Business leaders yesterday warned that rising tension with Russia would harm Scotland’s tourism trade and hit exports in the aftermath of Brexit.
David Watt, executive director of the Institute of Directors in Scotland, said fraught relations with Russia were unhelpful at a time when the UK should be forging new trade relations.
“This could have come at a better time shall we say, given that in almost a year to the day we are going to be leaving the European Union and we are looking to develop new markets,” Watt said.
“So given that background it is probably not good news from a trade perspective.
“Russia is relatively accessible when it comes to the countries beyond Europe. It is not that inaccessible, so from a trade point of view we don’t want deteriorating relationships which we are having now.”
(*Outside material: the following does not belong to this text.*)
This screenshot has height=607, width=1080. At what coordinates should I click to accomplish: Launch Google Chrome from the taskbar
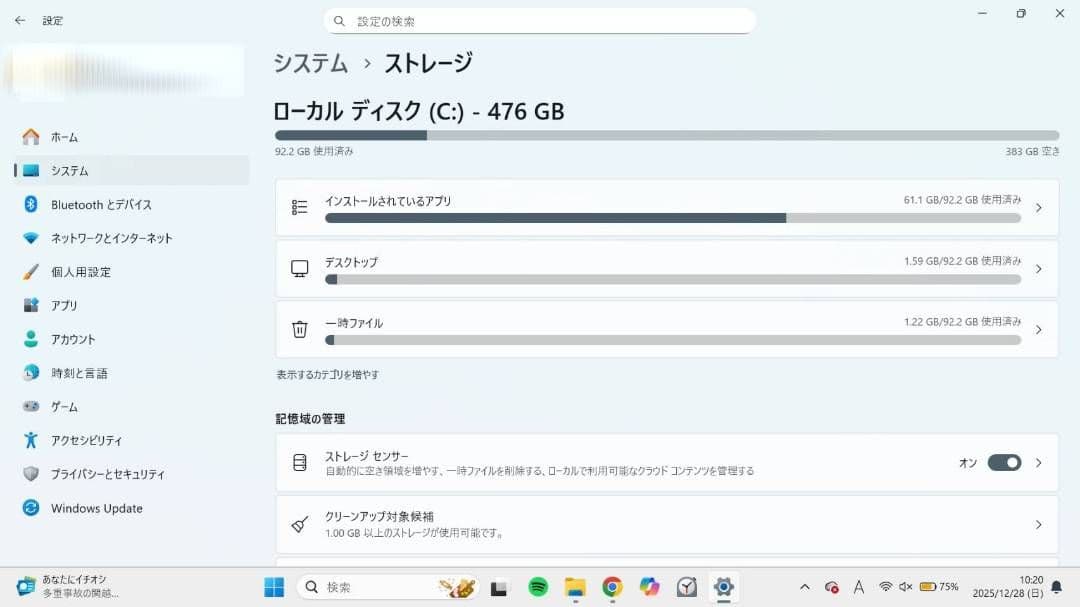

Watt also warned that Russian tourism to Scotland would also be affected. “There will be a big impact on tourism and Russians who go abroad and come to Scotland tend to have a significant amount of money and inhabit places like the jewellers of George Street. That will have a significant impact on tourism, because while not massive numbers they are fairly affluent people.”
With the UK importing some Russian oil and gas, the petrochemical industry is also looking at ways of making up a potential short-fall.
Oil & Gas UK market intelligence manager Adam Davey said: “The UK is a net importer of oil and gas; however only a small proportion of UK energy demand is met from Russian sources.”